== RECORDS ==

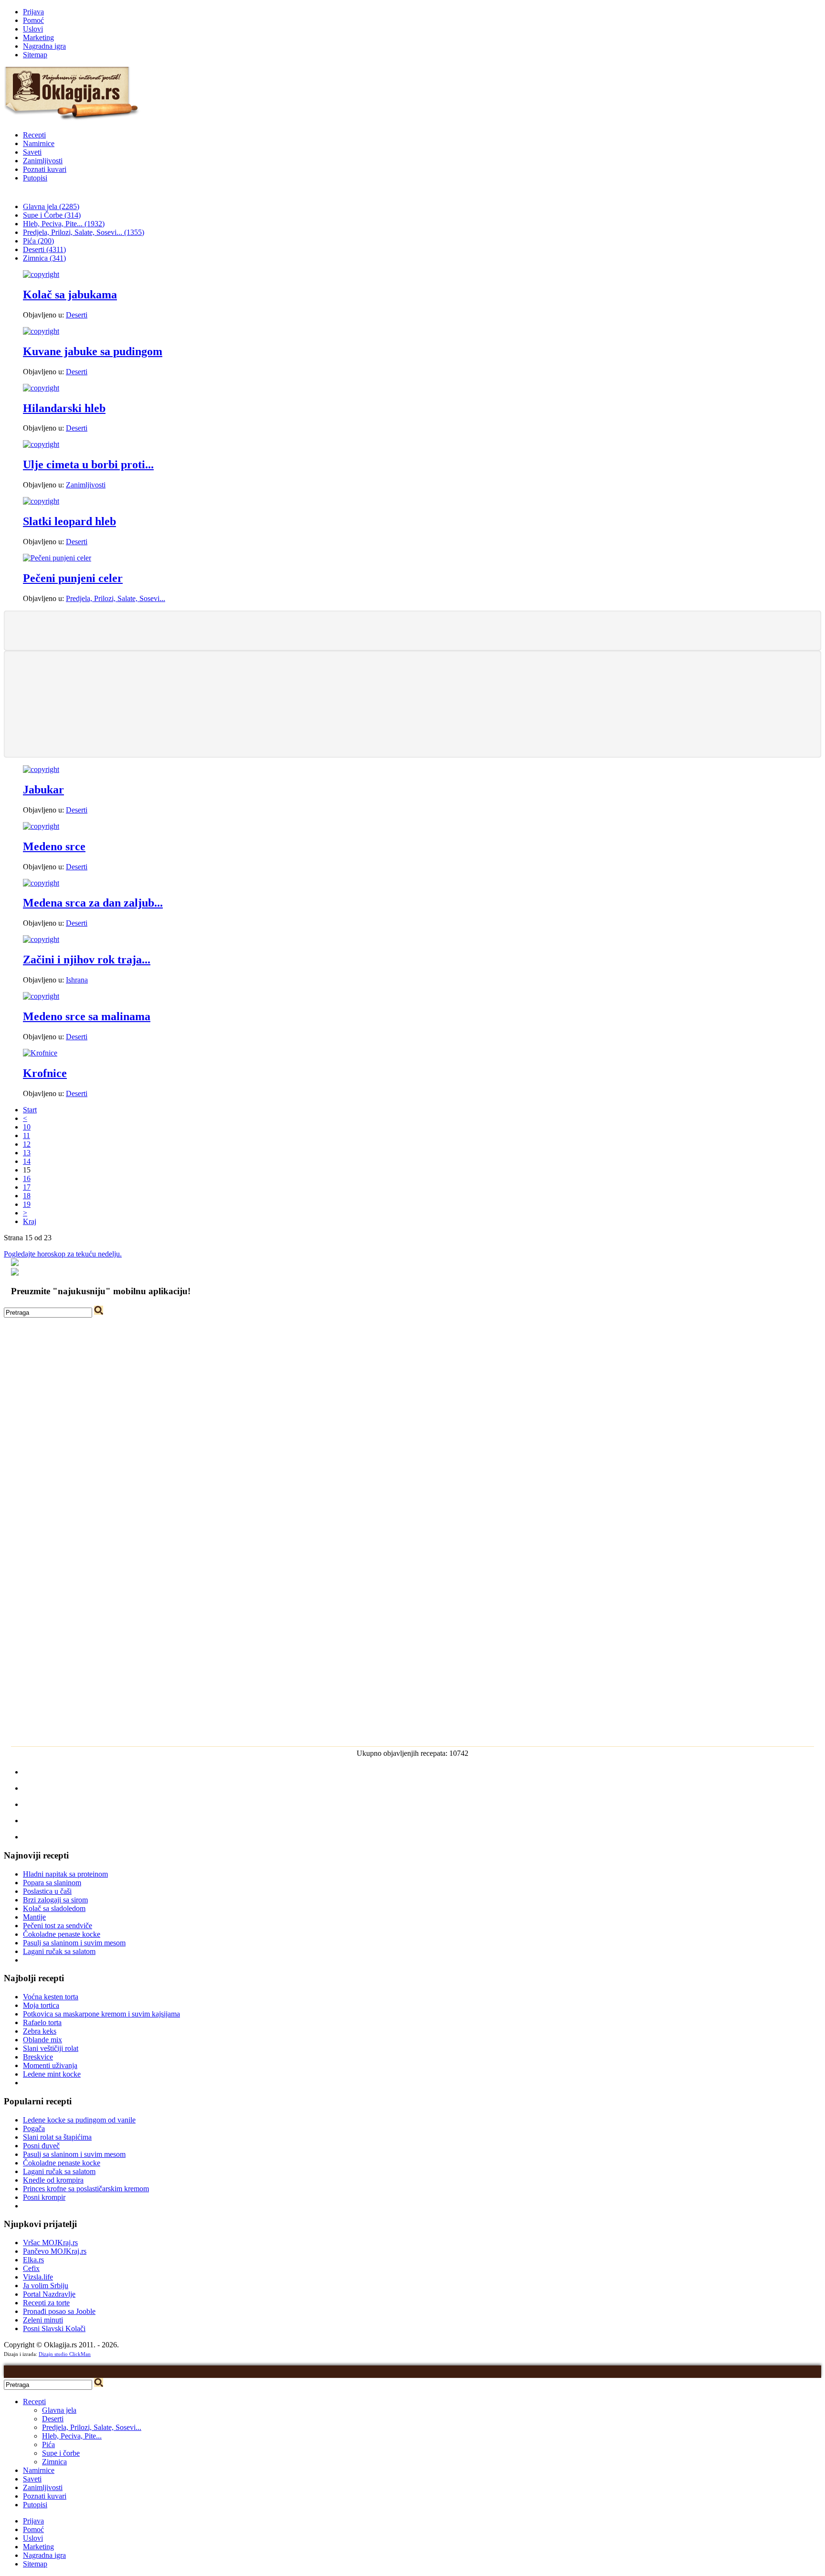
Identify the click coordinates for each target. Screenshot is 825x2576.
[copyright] (41, 274)
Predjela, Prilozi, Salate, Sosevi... (115, 598)
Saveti (32, 152)
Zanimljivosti (43, 161)
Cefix (31, 2268)
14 (27, 1161)
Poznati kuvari (44, 169)
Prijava (33, 12)
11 (26, 1135)
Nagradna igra (44, 46)
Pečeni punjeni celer (73, 578)
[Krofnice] (40, 1053)
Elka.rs (33, 2260)
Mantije (34, 1917)
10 (27, 1127)
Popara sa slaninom (52, 1883)
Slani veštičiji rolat (50, 2048)
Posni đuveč (41, 2146)
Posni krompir (44, 2197)
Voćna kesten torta (50, 1997)
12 (27, 1144)
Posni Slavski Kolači (54, 2328)
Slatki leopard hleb (69, 521)
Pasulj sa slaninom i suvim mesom (74, 1943)
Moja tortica (41, 2005)
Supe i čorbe (61, 2453)
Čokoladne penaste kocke (61, 1934)
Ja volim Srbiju (45, 2285)
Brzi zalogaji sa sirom (55, 1900)
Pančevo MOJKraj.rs (54, 2251)
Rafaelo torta (42, 2022)
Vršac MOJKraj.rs (50, 2242)
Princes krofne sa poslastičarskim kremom (86, 2189)
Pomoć (33, 20)
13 (27, 1153)
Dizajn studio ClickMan (65, 2354)
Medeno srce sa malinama (86, 1016)
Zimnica (54, 2462)
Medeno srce (54, 846)
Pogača (34, 2128)
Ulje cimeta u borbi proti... (88, 464)
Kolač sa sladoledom (54, 1908)
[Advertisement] (412, 629)
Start (30, 1110)
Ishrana (77, 980)
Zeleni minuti (43, 2320)
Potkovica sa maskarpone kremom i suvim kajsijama (101, 2014)
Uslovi (33, 29)
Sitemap (35, 55)
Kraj (29, 1221)
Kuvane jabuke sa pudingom (92, 351)
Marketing (38, 37)
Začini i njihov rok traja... (86, 959)
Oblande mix (42, 2040)
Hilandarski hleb (64, 408)
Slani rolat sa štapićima (57, 2137)
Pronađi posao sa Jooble (59, 2311)
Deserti (76, 315)
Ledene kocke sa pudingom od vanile (79, 2120)
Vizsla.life (38, 2277)
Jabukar (43, 789)
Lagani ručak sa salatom (59, 1951)
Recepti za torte (46, 2303)
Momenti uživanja (50, 2065)
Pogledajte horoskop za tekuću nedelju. (63, 1254)
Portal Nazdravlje (49, 2294)
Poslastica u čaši (47, 1891)
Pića (48, 2444)
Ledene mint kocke (52, 2074)
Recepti (34, 135)
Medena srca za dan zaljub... (93, 903)
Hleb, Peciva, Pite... (72, 2436)
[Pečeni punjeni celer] (57, 558)
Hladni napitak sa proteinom (65, 1874)
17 (27, 1187)
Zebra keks (39, 2031)
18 (27, 1196)
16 (27, 1178)
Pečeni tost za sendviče (57, 1925)
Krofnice (45, 1073)
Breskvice (38, 2057)
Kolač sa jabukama (70, 294)
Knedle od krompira (53, 2180)
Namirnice (38, 143)
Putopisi (35, 178)
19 (27, 1204)
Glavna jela (59, 2410)
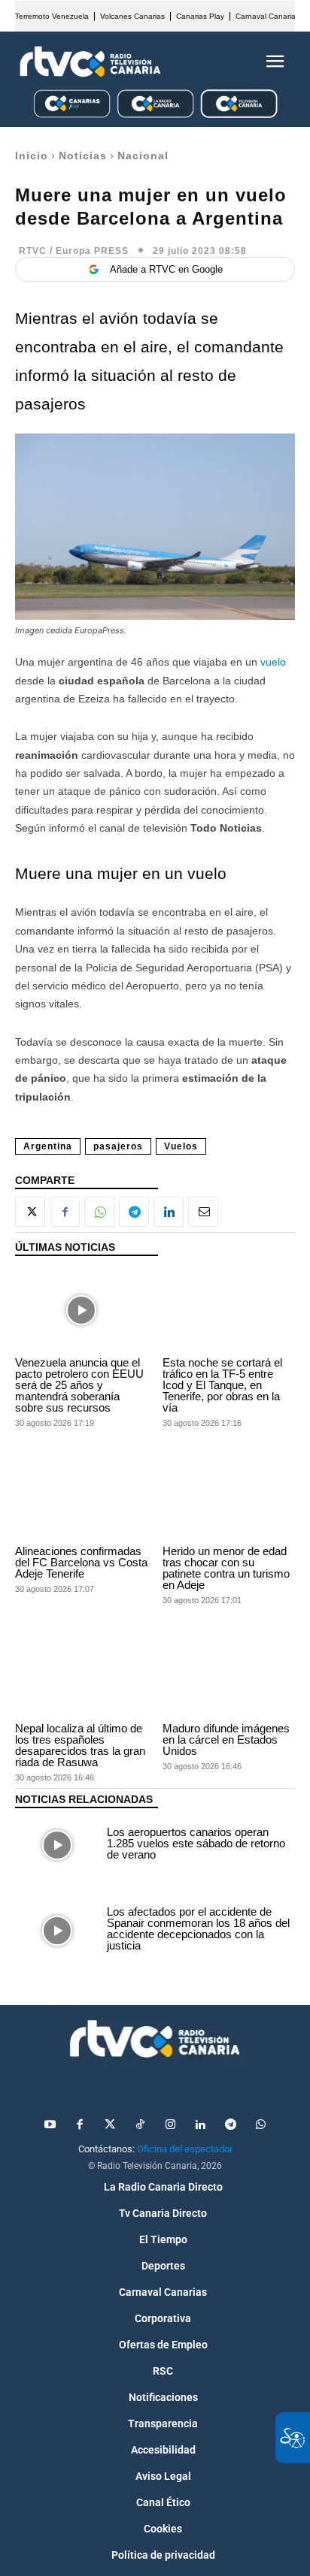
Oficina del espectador (184, 2149)
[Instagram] (170, 2125)
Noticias (83, 155)
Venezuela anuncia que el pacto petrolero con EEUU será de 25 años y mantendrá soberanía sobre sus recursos (79, 1385)
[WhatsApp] (99, 1212)
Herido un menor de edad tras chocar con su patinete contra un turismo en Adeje (226, 1568)
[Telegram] (134, 1212)
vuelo (273, 662)
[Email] (203, 1212)
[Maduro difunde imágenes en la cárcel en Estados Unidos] (229, 1676)
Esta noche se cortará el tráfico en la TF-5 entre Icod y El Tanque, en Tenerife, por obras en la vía (222, 1385)
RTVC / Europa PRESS (74, 250)
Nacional (143, 155)
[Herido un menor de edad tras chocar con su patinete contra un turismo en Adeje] (229, 1499)
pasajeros (118, 1146)
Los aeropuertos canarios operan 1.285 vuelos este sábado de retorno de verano (196, 1843)
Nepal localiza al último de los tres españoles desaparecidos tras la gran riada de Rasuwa (80, 1745)
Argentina (47, 1146)
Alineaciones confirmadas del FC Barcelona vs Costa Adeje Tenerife (81, 1562)
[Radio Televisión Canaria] (90, 61)
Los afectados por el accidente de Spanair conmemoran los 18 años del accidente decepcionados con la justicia (198, 1928)
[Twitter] (110, 2125)
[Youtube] (49, 2125)
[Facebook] (65, 1212)
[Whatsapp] (260, 2125)
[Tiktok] (140, 2125)
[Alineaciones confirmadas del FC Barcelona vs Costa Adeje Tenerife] (81, 1499)
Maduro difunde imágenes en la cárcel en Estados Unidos (226, 1739)
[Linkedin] (168, 1212)
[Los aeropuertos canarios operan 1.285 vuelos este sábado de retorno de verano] (57, 1845)
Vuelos (181, 1146)
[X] (30, 1212)
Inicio (31, 155)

===

→ **AIM OF THE EXERCISE**
Return word for word the lines above from the line with "Poznati kuvari (44, 169)" to the line with "Medeno srce (54, 846)", including both and leaving out all others.

→ **RESULT OF THIS EXERCISE**
Poznati kuvari (44, 169)
Prijava (33, 12)
11 (26, 1135)
Nagradna igra (44, 46)
Pečeni punjeni celer (73, 578)
[Krofnice] (40, 1053)
Elka.rs (33, 2260)
Mantije (34, 1917)
10 (27, 1127)
Popara sa slaninom (52, 1883)
Slani veštičiji rolat (50, 2048)
Posni đuveč (41, 2146)
Posni krompir (44, 2197)
Voćna kesten torta (50, 1997)
12 (27, 1144)
Posni Slavski Kolači (54, 2328)
Slatki leopard hleb (69, 521)
Pasulj sa slaninom i suvim mesom (74, 1943)
Moja tortica (41, 2005)
Supe i čorbe (61, 2453)
Čokoladne penaste kocke (61, 1934)
Ja volim Srbiju (45, 2285)
Brzi zalogaji sa sirom (55, 1900)
Pančevo MOJKraj.rs (54, 2251)
Rafaelo torta (42, 2022)
Vršac MOJKraj.rs (50, 2242)
Princes krofne sa poslastičarskim kremom (86, 2189)
Pomoć (33, 20)
13 (27, 1153)
Dizajn studio ClickMan (65, 2354)
Medeno srce sa malinama (86, 1016)
Zimnica (54, 2462)
Medeno srce (54, 846)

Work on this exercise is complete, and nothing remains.